Secondo quanto riportato da fonti italiane, tra cui la Gazzetta dello Sport, l'inchiesta si è allargata includendo tre nuovi arbitri: Luigi Nasca, Rodolfo Di Vuolo e Daniele Paterna. Questi si aggiungono al Designatore Arbitrale Gianluca Rocchi e al supervisore VAR Andrea Gervasoni, già sotto indagine per la vicenda.
I tre nuovi indagati sono sospettati di aver fornito false informazioni al procuratore.

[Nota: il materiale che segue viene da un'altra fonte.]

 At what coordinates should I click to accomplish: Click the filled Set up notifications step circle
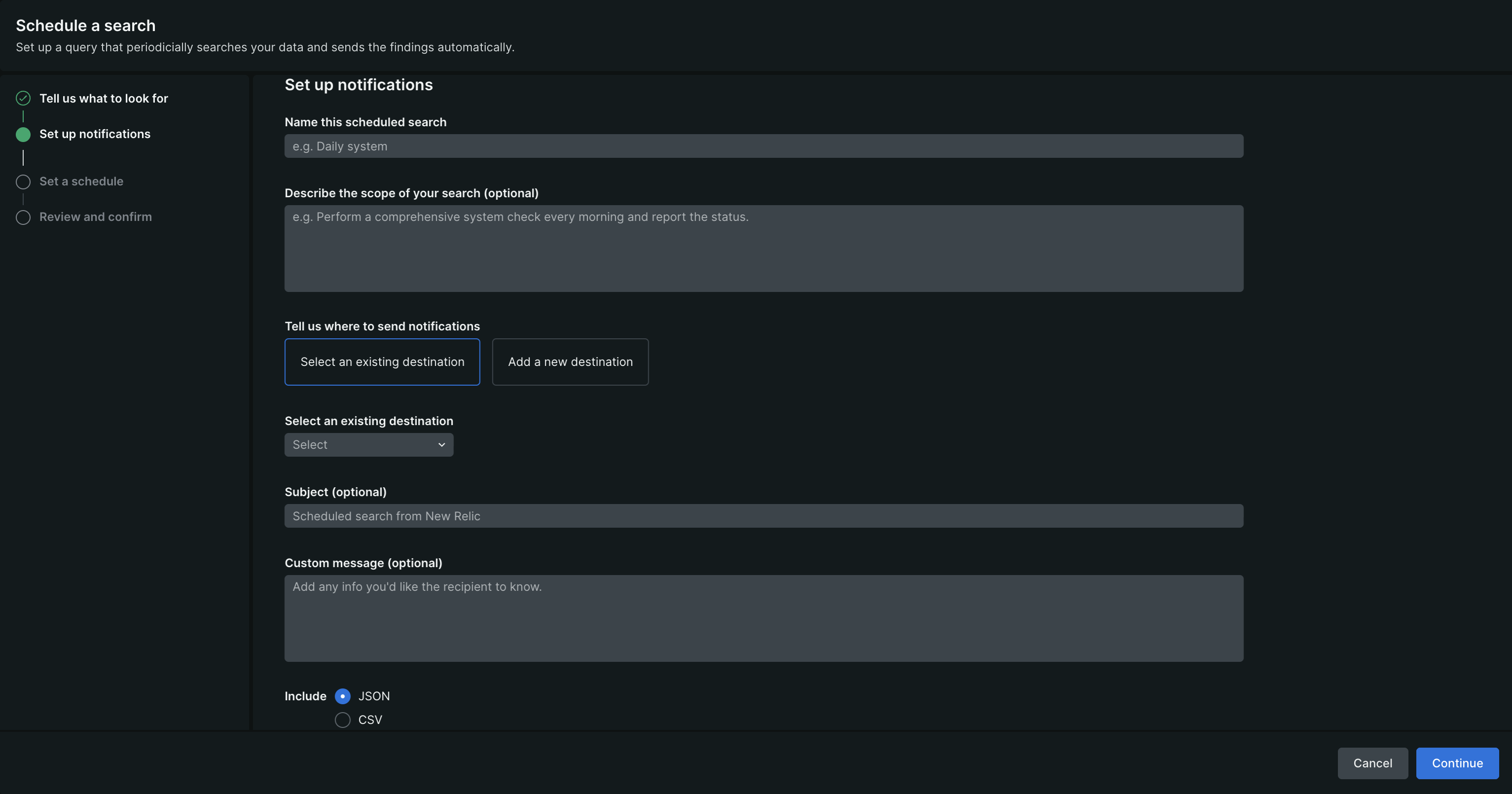click(23, 134)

In particolare, Daniele Paterna è apparso in un video che sembrava mostrare una persona esterna alla sala VAR dare suggerimenti agli ufficiali su cosa comunicare all'arbitro in campo, in palese violazione del protocollo.

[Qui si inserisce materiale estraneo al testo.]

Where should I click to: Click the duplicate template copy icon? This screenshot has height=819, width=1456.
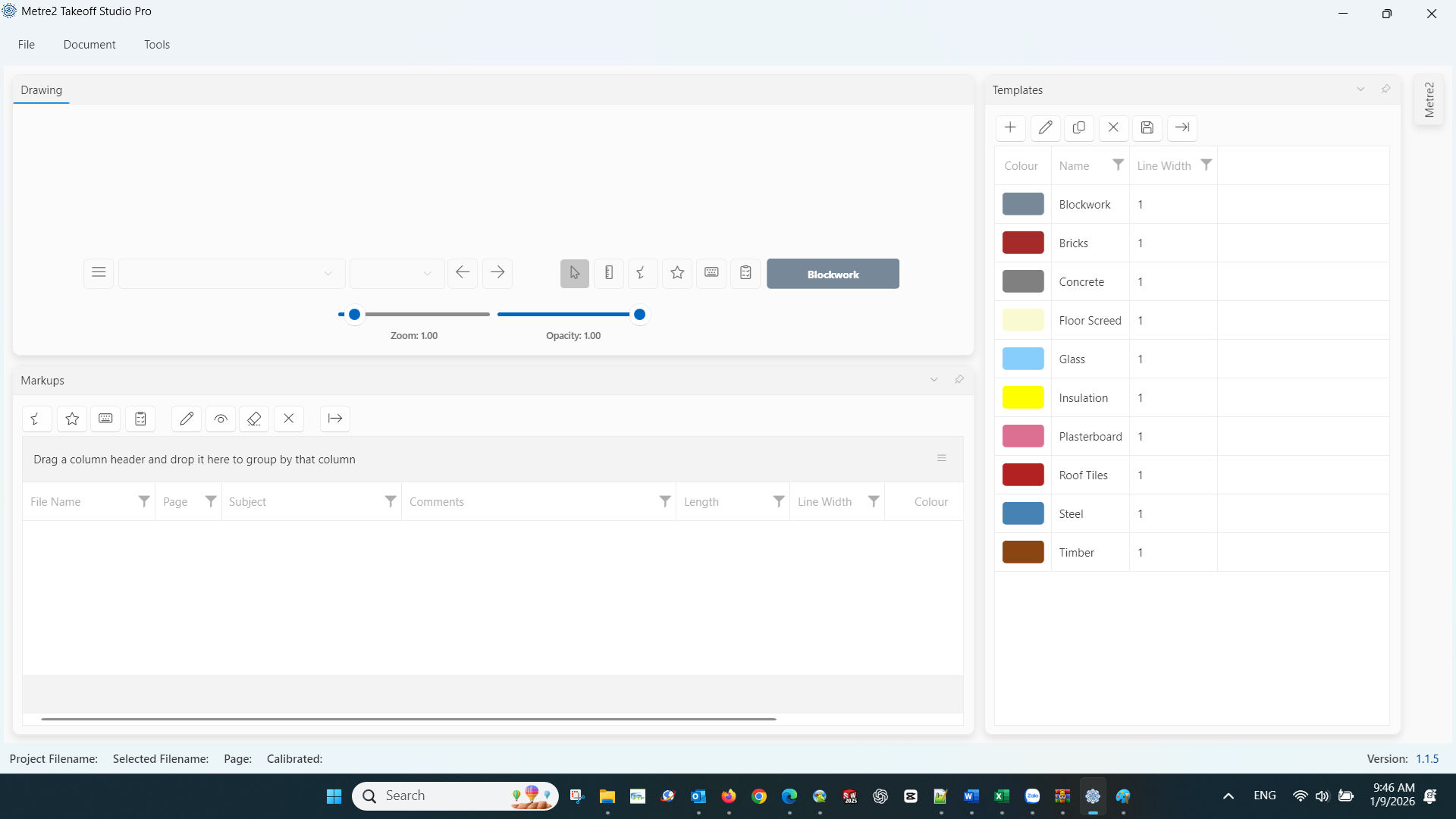coord(1078,127)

Gli investigatori ritengono che gli ufficiali VAR siano stati influenzati da persone esterne alla sala di controllo, anche tramite messaggi in codice, minando così la loro indipendenza di giudizio e l'integrità delle decisioni arbitrali in Serie A.
La situazione è considerata grave, con il Designatore Arbitrale Gianluca Rocchi che si è dichiarato "profondamente turbato" dagli sviluppi. Le autorità italiane continuano le indagini, e il numero di persone coinvolte in questo scandalo potrebbe aumentare "significativamente" nelle prossime ore, come suggerito dalle ultime notizie.